Someone, somewhere, has been viewing my LinkedIn profile.
I know this, see, because I’ve had a couple of calls and emails from various recruitment agencies, and I’ve seen that recruitment ‘specialists’ have left their footprints all over LinkedIn. One of them called me out of the blue at work. When it became clear that I’m not looking to leave my current job at the moment he asked if I knew anyone else who might be appropriate. He subsequently sent me another couple of openings.
The thing is, of course I’ll help my friends find jobs, and if we have an opening I’ll think about who may be looking and be suitable. But I’m not about to become a freelance, unpaid recruitment service.
None of this is new (unless you’ve never worked outside academia, perhaps). The IT field in particular seems to specialize in boneheaded recruitment tales—or maybe sysadmins and programmers and the like just complain about it more. There’s probably a TV series in there, if it hasn’t been done already.
Anyway, this recruiter was pretty good, on the whole. We had a chat about where are nice places to work and live, and the kind of salaries one might expect in this business, and he hasn’t hassled me about sending him business. So, I like that.

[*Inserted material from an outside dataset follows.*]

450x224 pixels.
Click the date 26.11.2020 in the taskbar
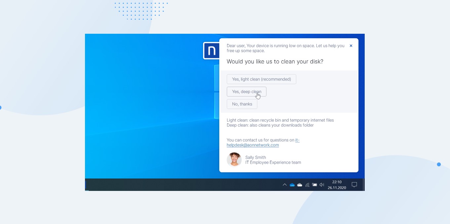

However, I received an email from another recruitment agency that, frankly, makes me want to run a mile. The agency appears to be London-based (at least, that’s what I’m getting from a whois on the domain name. They don’t appear to have a website), and they certainly seem to want to appear knowledgeable about my field, but the English doesn’t exactly inspire confidence:
“Account manager with a well know agency based in London.”
“Programme Director directing the role out and development of a medical education program across Europe […] delivering events throughout Europe to support the campaigns roll out.”
“Client Services Director for a well know medical education agency”
“have a chat about you options going forward”
Ouch, ouch, ouch.
Yes, I know that this cove is a recruiter and neither a writer nor an editor. But he’s trying to attract writers and editors, and if there’s one thing likely to make writers and editors reach for the valium (or a rifle, whichever’s closest) it’s stupid mistakes in any written material that leaves the building. So if you really do know your field, and you want to get the person to fulfill your client’s vacancies, you’d better make sure everything is spelled correctly (and that you know the difference between ‘role’ and roll’, for example).
(Admittedly the job titles in this particular email tended to be account- and project manglement-related; but those positions are frequently filled by wordsmiths in this business. And if they’re not, the manglers in question will have had their ears sufficiently burned by wordsmiths that they know how important all this malarkey is. One of my very young account manglers is in fact so well trained that she’ll run all her client contact reports by me before sending them off.
)
So, Mr Recruiter, no I will not be discussing potential rolls in any of your well know agencies, at Program nor Programme director level—at least not with with your.
And please, please please please, understand that “Salary – highly competitive salary and package” is as meaningless as the phrase “trustworthy politician”. Nobody’s going to tell you they pay fucking peanuts, are they?
You bastard. Nobody looks at my LinkedIn profile. IMHO ‘rolling out’ should be an expression reserved for the processing of cake icing.
Or pastry, perhaps?
now I finally see a point to LinkedIn –
I get a fair number of unsolicited emails looking for Siebel developers (say what?) and the like at my Yahoo account, but fortunately few at my work email.
I do have one LinkedIn contact who’s a recruited who basically suckered me into connecting to her, back when I was a LinkedIn n00b. If anyone knows a way to dis-connect from someone, I’d love to hear it, because I can’t figure it out.
I’ve heard that phishing and certain other spam emails have all those errors in them on purpose – they want to weed out the people who will notice and care about such things, and entice only less educated and/or less observant/critical people to advance further into their schemes. I’ve also heard of various job ad and other recruitment-related scams that aim to get you to send them credit reports and other fictional requirements of the hiring process. So be thankful for your advanced filtering skills!
Wow, that’s a thought, Cath. Would be interesting to know how true/widespread that is.